### [Requirement]
Convert every line of the listing below into a numbered list, leaving out any blank lines.

### [Dataset records]
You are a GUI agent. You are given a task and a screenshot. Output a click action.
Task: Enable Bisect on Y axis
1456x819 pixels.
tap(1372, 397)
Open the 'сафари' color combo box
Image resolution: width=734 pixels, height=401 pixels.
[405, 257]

### [Result for this exercise]
1. You are a GUI agent. You are given a task and a screenshot. Output a click action.
2. Task: Enable Bisect on Y axis
3. 1456x819 pixels.
4. tap(1372, 397)
5. Open the 'сафари' color combo box
6. Image resolution: width=734 pixels, height=401 pixels.
7. [405, 257]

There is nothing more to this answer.